The pheasant coucal is nesting at the moment and the birds are frequently calling with what sounds like something between a small dog barking and a cough. At other times they have a long penetrating and echoing deep call.











Adding to the soundscape at Coquette Point the cicada birds have returned. Two males and one female have been hunting in the paperbark trees, melaleuca leucadendra, most of this week. Ruth has also heard them at the top of the Range.



 The cicadabird has two distinct calls. One a frequent low tweeting note and if you are lucky you will see  and hear it making the other call for which it is named.
I watched the cicadabird with beak closed shiver its whole body and emit a peculiar buzzing call somewhat like the noise of a cicada. The bird on the right  below was making the buzzing call at the time I took the photo you   can see the neck muscles protruding.


High in the top of the paperbark I could just see a female cicidabird.

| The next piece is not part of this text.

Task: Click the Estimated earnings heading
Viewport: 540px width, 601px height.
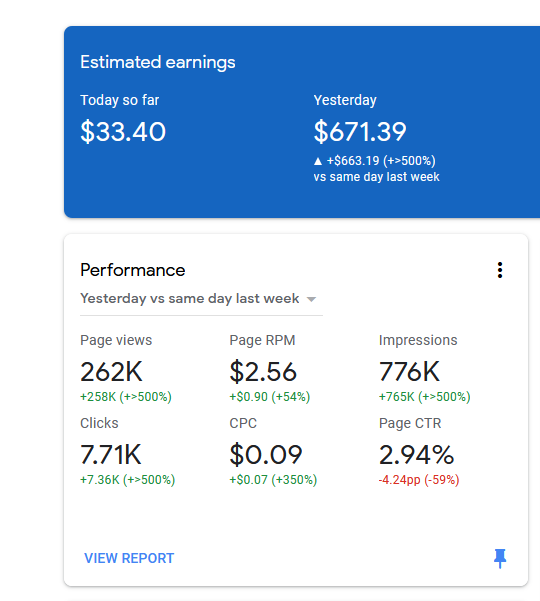Action: (x=158, y=62)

Photo left.
































Pommy the moth has at last emerged from his cocoon and still there is no certain ID for him.

When everyone gets back to work at the Queensland Museum I will ask them for an ID.

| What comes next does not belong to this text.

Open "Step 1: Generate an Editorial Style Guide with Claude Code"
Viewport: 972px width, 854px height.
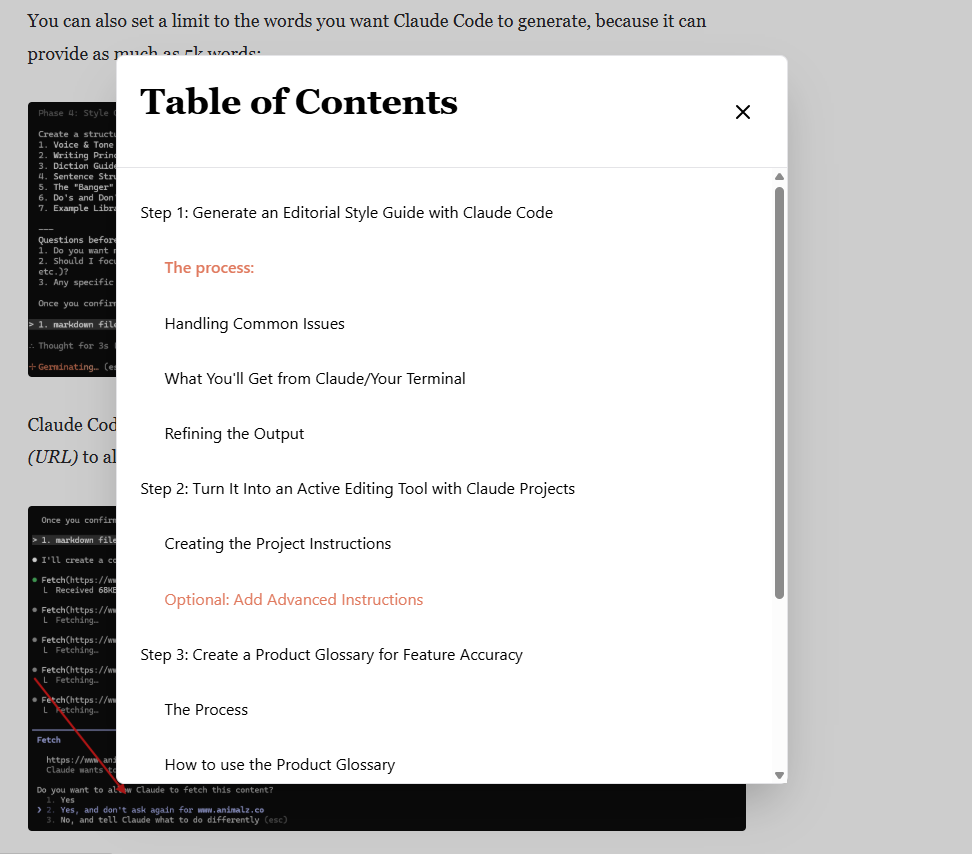(346, 212)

 Mandubarra Land and Sea Corporation carried out turtle monitoring at Kurrimine Beach over the  holiday break and they were disturbed to see that people were still driving Quad bikes over the dunes where the turtles nest and onto the rookery where the Little Terns are nesting on the beach adjacent to the Kurrimine Beach National Park.

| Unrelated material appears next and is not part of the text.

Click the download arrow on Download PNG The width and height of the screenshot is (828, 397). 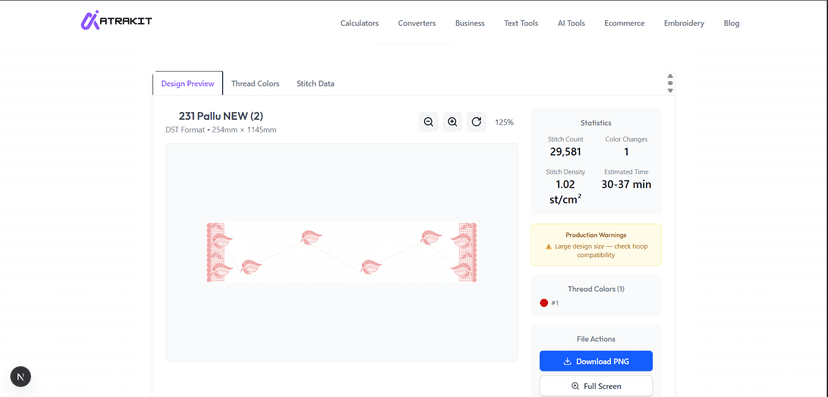coord(568,362)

This week I had a visit from Gaye Lovell of NQ Wildlife Care Inc Townsville, Gaye told me that the police from Ingham and Townsville  enforce the laws regarding Quad bikes on public lands and I told her that in the Cassowary Coast Region people are driving unlicensed  Quad bikes on public roads, through parks and on beaches.  I told her that I have photos of people with up to five people and often children, doubling up on Quad bikes and other people carrying opened cans of alcohol while driving Quad Bikes, she was astonished. I told her we have reported the incidents to the Queensland Police with photos and no action has ever been taken.  It appears the Cassowary Coast is 'Hillbilly Country'. It is just a shame the turtles, shorebirds and other beach users have to suffer. Thank you Mandubarra for sharing these photos.

It is astonishing to see how quickly the green returns to brown areas of the countryside once there is rain. The basket fern, Drynaria rigidula was no more than a brown skeleton three days ago and now the new fronds are 50 cm high. The smells of dust and smoke have gone from the air and the rainforest is sprouting new green leaves, a wonderful start to a New Year.

The rain however, does create an opportunity for mosquitoes to breed in discarded containers and the first cases of dengue fever have been reported in Edmonton. A timely warning for us to clean up around the yard.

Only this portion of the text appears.